Dataset rows
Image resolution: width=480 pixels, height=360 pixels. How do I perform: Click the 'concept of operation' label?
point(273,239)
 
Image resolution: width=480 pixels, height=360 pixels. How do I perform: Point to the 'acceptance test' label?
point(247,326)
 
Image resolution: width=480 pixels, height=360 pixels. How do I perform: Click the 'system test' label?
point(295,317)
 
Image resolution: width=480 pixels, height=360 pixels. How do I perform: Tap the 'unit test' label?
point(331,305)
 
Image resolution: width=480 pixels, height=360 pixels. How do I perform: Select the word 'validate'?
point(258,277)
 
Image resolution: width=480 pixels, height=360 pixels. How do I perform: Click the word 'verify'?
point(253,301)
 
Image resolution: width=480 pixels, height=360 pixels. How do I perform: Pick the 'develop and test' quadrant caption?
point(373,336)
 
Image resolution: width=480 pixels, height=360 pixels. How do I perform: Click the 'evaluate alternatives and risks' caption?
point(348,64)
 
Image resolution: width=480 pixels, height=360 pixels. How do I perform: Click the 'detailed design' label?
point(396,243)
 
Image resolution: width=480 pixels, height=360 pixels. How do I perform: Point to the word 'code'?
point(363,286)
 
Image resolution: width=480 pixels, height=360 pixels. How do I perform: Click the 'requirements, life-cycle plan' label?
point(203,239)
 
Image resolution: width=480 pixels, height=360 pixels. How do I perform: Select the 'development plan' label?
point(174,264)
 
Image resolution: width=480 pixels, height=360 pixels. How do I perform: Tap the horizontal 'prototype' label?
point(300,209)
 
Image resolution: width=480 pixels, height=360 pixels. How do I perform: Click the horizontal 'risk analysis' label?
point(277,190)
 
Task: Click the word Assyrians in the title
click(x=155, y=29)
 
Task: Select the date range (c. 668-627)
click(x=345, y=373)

The task
Can you render every line of the listing above as a JSON list of strings, one string per line, with the blank lines left out?

Complete answer
[
  "Image resolution: width=480 pixels, height=360 pixels. How do I perform: Click the 'concept of operation' label?",
  "point(273,239)",
  "Image resolution: width=480 pixels, height=360 pixels. How do I perform: Point to the 'acceptance test' label?",
  "point(247,326)",
  "Image resolution: width=480 pixels, height=360 pixels. How do I perform: Click the 'system test' label?",
  "point(295,317)",
  "Image resolution: width=480 pixels, height=360 pixels. How do I perform: Tap the 'unit test' label?",
  "point(331,305)",
  "Image resolution: width=480 pixels, height=360 pixels. How do I perform: Select the word 'validate'?",
  "point(258,277)",
  "Image resolution: width=480 pixels, height=360 pixels. How do I perform: Click the word 'verify'?",
  "point(253,301)",
  "Image resolution: width=480 pixels, height=360 pixels. How do I perform: Pick the 'develop and test' quadrant caption?",
  "point(373,336)",
  "Image resolution: width=480 pixels, height=360 pixels. How do I perform: Click the 'evaluate alternatives and risks' caption?",
  "point(348,64)",
  "Image resolution: width=480 pixels, height=360 pixels. How do I perform: Click the 'detailed design' label?",
  "point(396,243)",
  "Image resolution: width=480 pixels, height=360 pixels. How do I perform: Point to the word 'code'?",
  "point(363,286)",
  "Image resolution: width=480 pixels, height=360 pixels. How do I perform: Click the 'requirements, life-cycle plan' label?",
  "point(203,239)",
  "Image resolution: width=480 pixels, height=360 pixels. How do I perform: Select the 'development plan' label?",
  "point(174,264)",
  "Image resolution: width=480 pixels, height=360 pixels. How do I perform: Tap the horizontal 'prototype' label?",
  "point(300,209)",
  "Image resolution: width=480 pixels, height=360 pixels. How do I perform: Click the horizontal 'risk analysis' label?",
  "point(277,190)",
  "Task: Click the word Assyrians in the title",
  "click(x=155, y=29)",
  "Task: Select the date range (c. 668-627)",
  "click(x=345, y=373)"
]